Dr. Edmund Pellegrino, long-time Center friend and Clarke Lecturer, has died. Below is a short tribute to a great man.
The Passing of an Icon
Prof. Edmund D. Pellegrino MD, Professor Emeritus of Medicine and Bioethics, and founding director of the Center for Clinical Bioethics at Georgetown University Medical Center, Washington, DC, USA, died on 13. June 2013. He was 92 years old.
A native New Yorker, he studied medicine, and was awarded the degree of doctor of medicine by New York University. Upon graduation, he served as a flight surgeon in the United States Army Air Corps, after which he became a researcher, working in cardio-renal physiology and electrolyte metabolism. These studies were subsequently extended to investigations of metabolism in kidney disease and comparative biochemistry of calcified tissues. First and foremost a clinician, Prof. Pellegrino never abandoned his devotion to science, biomedical research and the humanitarian nature of clinical care, emphasizing that the profession and practice of medicine was "...the most humanitarian of the sciences, and the most scientific of the humanities". Moving freely between the proverbial "bench-to-bedside" domains of clinical research and practice, his studies over the past four decades have focused on moral philosophy and the ethics of medicine, and in this light is considered to be one of the founding figures of American clinical bioethics.
He was the founder and medical director of the Hunterdon Medical Center, in Flemington, New Jersey - an early, and successful enterprise in community-centered medical practice that has served as an example of the potential and possibilities of communitarian care. He was the founding president of the Department of Medicine and Surgery at the University of Kentucky; President and Vice Chancellor for Health Sciences at the University of Tennessee; President of the Yale-New Haven Medical Center; the second lay President of the Catholic University of America,Washington, DC, and Director of the Institute for Human Values in Medicine. In 1982, he was appointed as the John Carroll Professor of Medical Ethics at Georgetown University. During his three decade tenure at Georgetown, he has served as Director of the Kennedy Institute of Ethics, Director-Founder of the Center for the Advanced Study of Ethics, and Founding Director of the Center of Clinical Bioethics, and served as the interim director of the department of Internal Medicine.

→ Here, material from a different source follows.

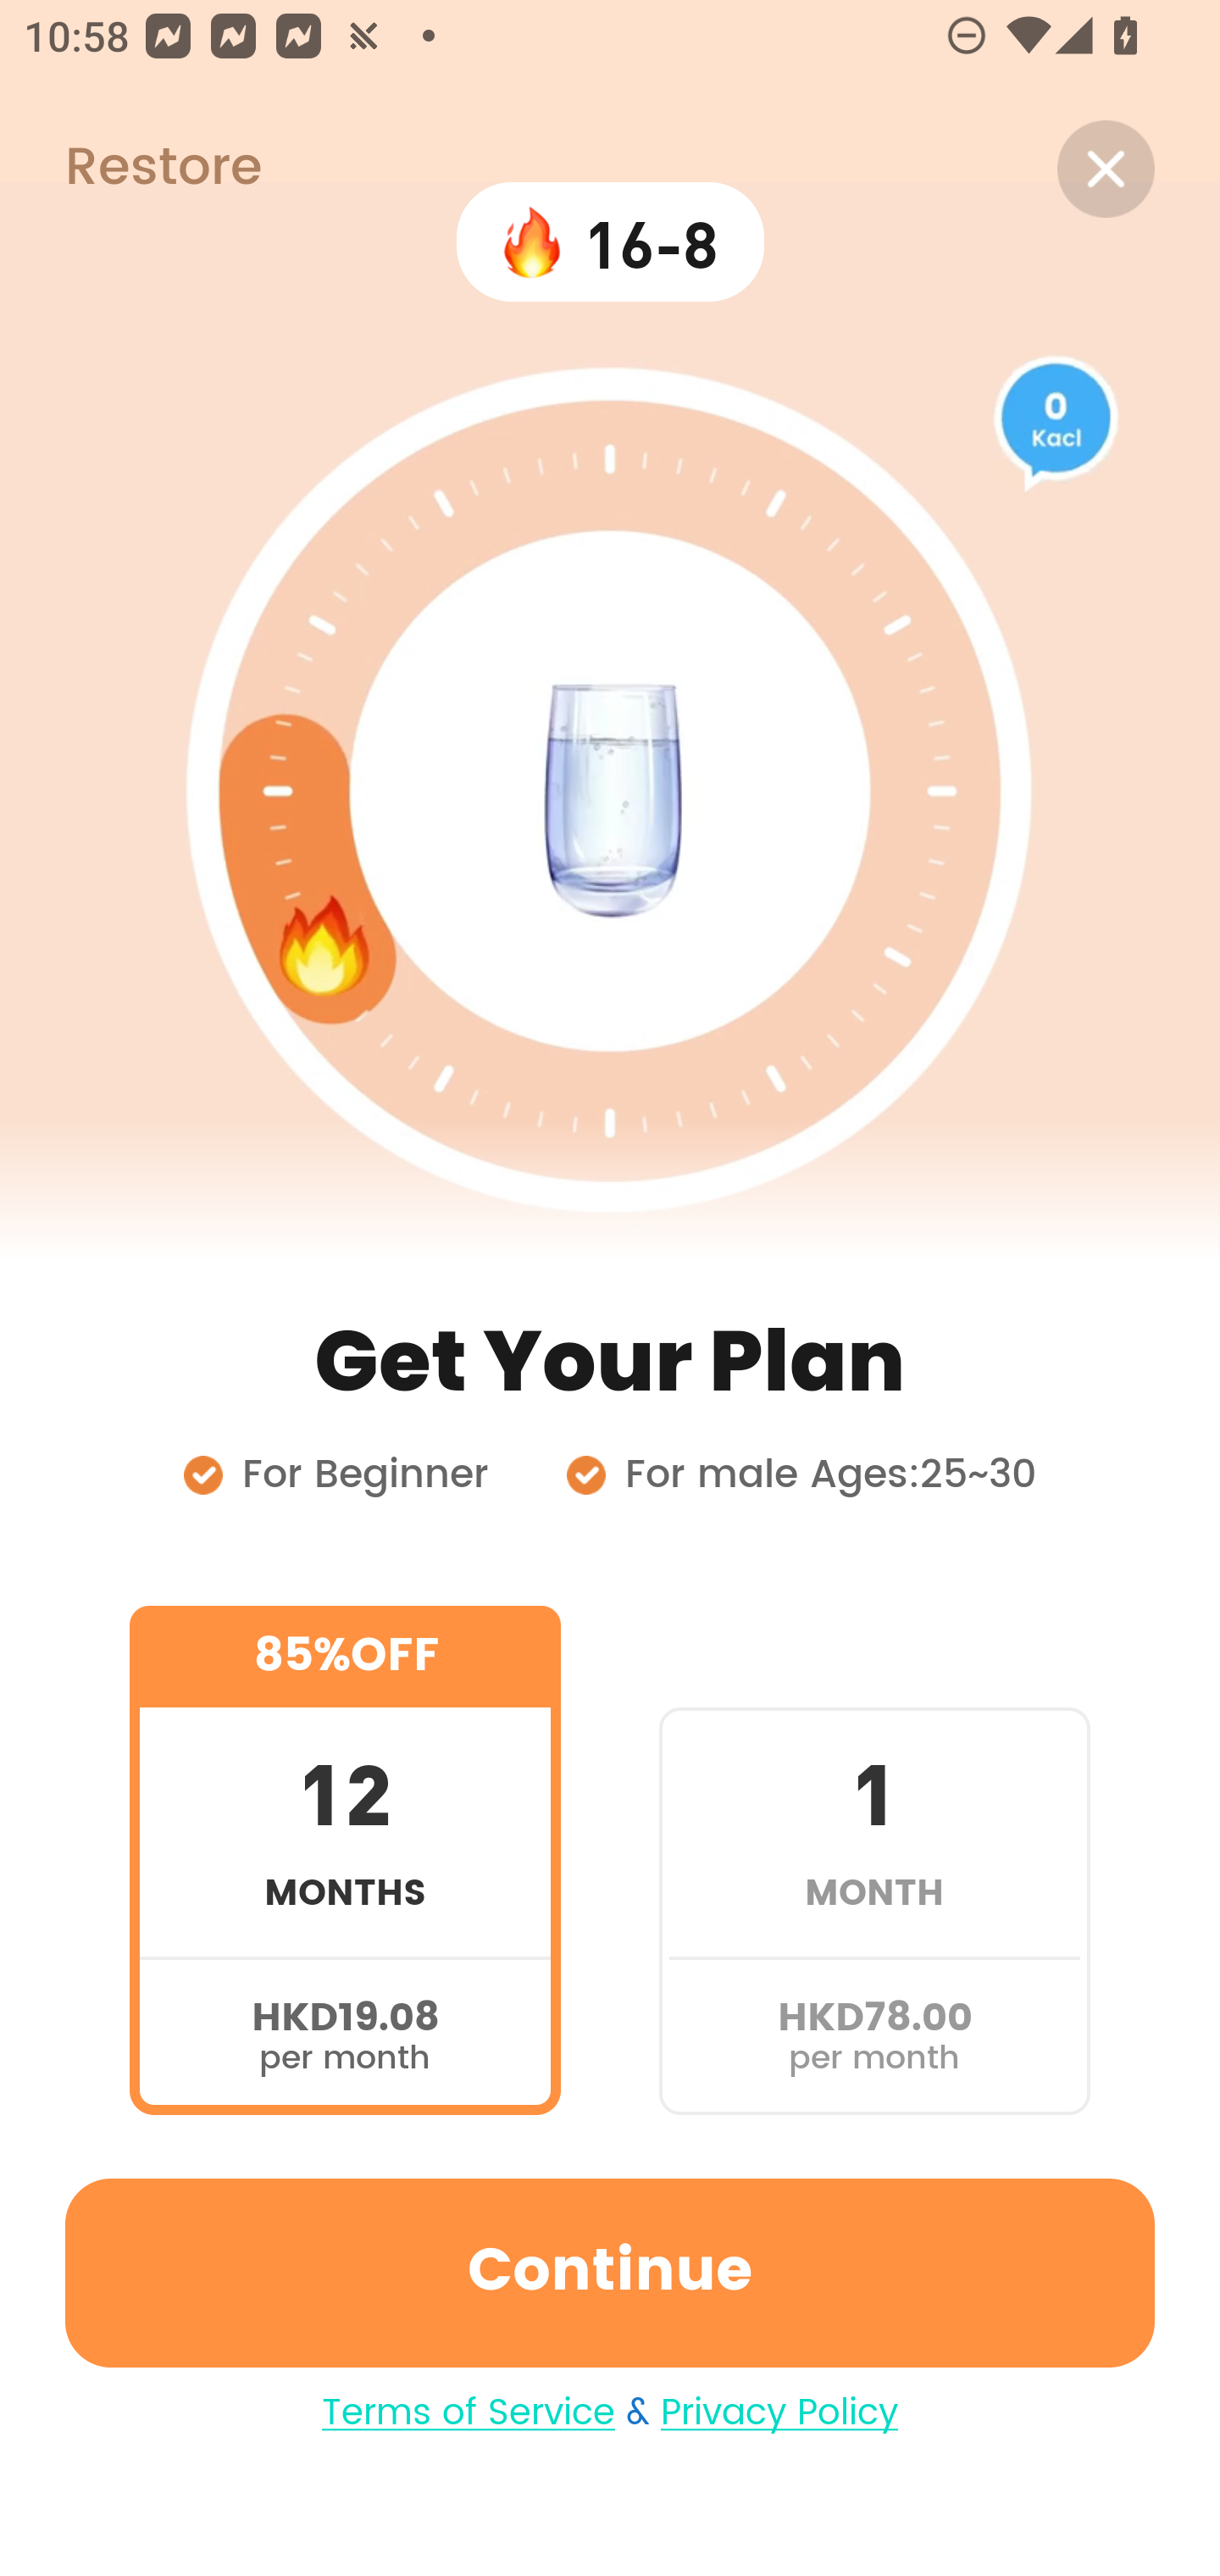  Describe the element at coordinates (610, 2273) in the screenshot. I see `Continue` at that location.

While maintaining an active role in clinical medicine and medical education throughout his long and distinguished career, Edmund Pellegrino was also an adroit scholar. The author of more than six hundred peer-reviewed papers on philosophy, scientific research, medicine, and bioethics, and twenty books, Prof. Pellegrino's body of work has exerted a truly international influence upon medicine and bioethics, having been translated and published in several languages. In 2004, Dr. Pellegrino was elected to the UNESCO International Committee of Bioethics, and in 2005, he was appointed as Chairman of the President's Council on Bioethics, serving President George W. Bush until 2009. He was named Interim Director of the Center of Clinical Bioethics at Georgetown University Medical Center in 2010, and continued to write, teach and lecture at the Center that since 2013 bears his name as the Edmund Pellegrino Center for Clinical Bioethics.
In recognition of his work, Dr. Pellegrino has been awarded the title of Master of the American College of Physicians, was elected to the Institute of Medicine of the National Academy of Sciences and the American Association for the Advancement of Science, has received 52 honorary doctoral degrees, and has been honored by the medical community by the Benjamin Rush Award by the American Medical Association, the Abraham Flexner Award of the Association of American Medical Colleges, and the Laetare Award from the University of Notre Dame.
Edmund Pellegrino has cared for countless patients, taught generations of medical students, residents and clinicians, lectured to diverse audiences of medical scientific and ethics' professionals around the globe, and has been a lifelong champion - and living example - of virtue, scholarship and integrity. In short, he has shaped contemporary clinical bioethics, and will remain an icon in the field of medicine.